Rent-to-own is sometimes also referred to as a lease option. Basically, it works like this: you sign a lease agreement with the owner of the property. It’s usually a standard lease agreement. You put down first and last month’s rent and a security deposit. Then, almost as if it is a second transaction, you’ll sign a contract locking in the terms of the rent-to-own options and the final price of the house. You’ll also need to put money down on that transaction (it’s the down payment for the house).
The terms you’d agree to in a rent-to-own scenario may look something like this:
You put $8,000 down and lock in the purchase price of the house for 24 months. Meanwhile, you’ll be paying rent on the property. The rent you pay usually does not go toward the principal. (Although, I can usually work with my clients and adjust the figures in ways that make sense for both of us.) At the end of 24 months, you obtain financing and close on the house, just as you normally would. The $8,000 serves as the down payment and is subtracted from the amount you need to finance.

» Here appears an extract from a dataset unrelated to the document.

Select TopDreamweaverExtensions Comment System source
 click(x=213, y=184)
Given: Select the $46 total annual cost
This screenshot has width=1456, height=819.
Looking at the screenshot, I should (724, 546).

Sometimes, it is also possible to agree to pay more than the lease price per month and have that amount applied to the principle. (At Angie Buys Houses Central Florida, we’re always open to allowing clients to contribute to the principle by paying over & above the lease agreement each month.)
So, what’s the benefit?
That depends on your circumstance and the housing market. Here are some possible scenarios in which a rent-to-own agreement would be beneficial:
Your credit isn’t quite where you need it to be. You may want to buy a home, but your finances may not support that decision just yet. A rent-to-own agreement gives you time to get your finances in order, pay down debt, and build credit before you apply for a mortgage. Angie Buys Houses Central Florida reports all lease payments to the credit bureau to contribute to your growing credit score. We’re also willing to provide verification to lenders that you’ve made rent payments on time to help you secure a mortgage.
You want to lock in the price of the house. There are lots of reasons people aren’t ready to make the final leap into a house purchase. But if you know where you want to be and you think you’ll be ready in two to three years (the typical length of a rent-to-own agreement), it makes sense to lock in the price of the house with a down payment. Then, if the market continues to heat up, you could be looking at paying less than market value for your home.

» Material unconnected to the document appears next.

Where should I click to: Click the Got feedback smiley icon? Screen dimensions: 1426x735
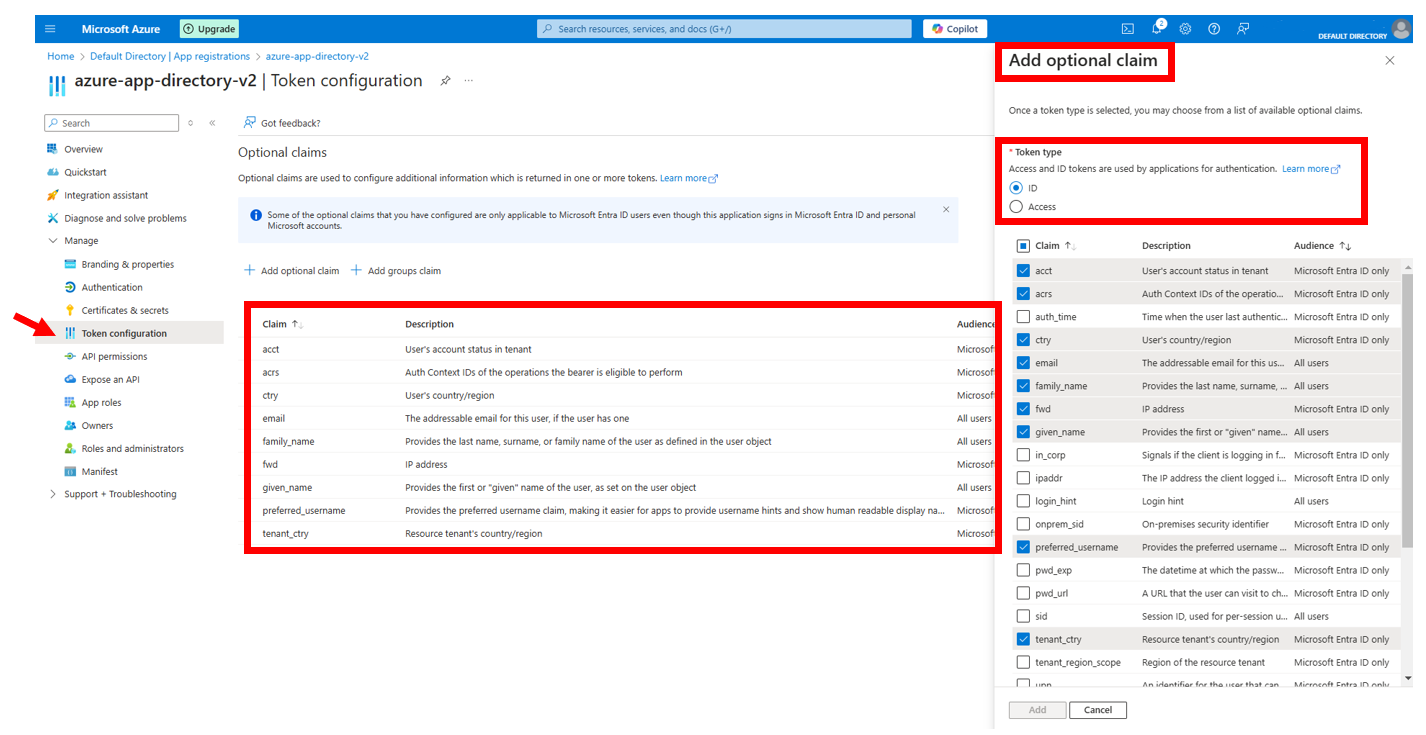point(248,122)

You lock in the price of the home, and then housing values drop. A lot. How could this be a benefit? Well, if you put down $8,000 on a home that cost $100,000, and then—due to market variables—that home is only worth $50,000, you can choose to back out at the end of your rental agreement. Yes, that means that you’ll lose the $8,000. But, if you’d bought the house, you would’ve lost $50,000 in equity. In this case, the rent-to-own scenario works as a failsafe, protecting you from a bad investment.

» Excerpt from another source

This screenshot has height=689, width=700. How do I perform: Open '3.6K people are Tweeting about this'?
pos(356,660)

Renting-to-Own makes the path to homeownership more accessible. It works well for some folks. And it’s an option to consider if you lack the credit score and/or down payment to take the typical route to homeownership. Keep in mind that the terms of rent-to-own agreements are specific to both the leasee and the property owner. Angie Buys Houses Central Florida always works with you to find an agreement that will get you one step closer to owning your own home.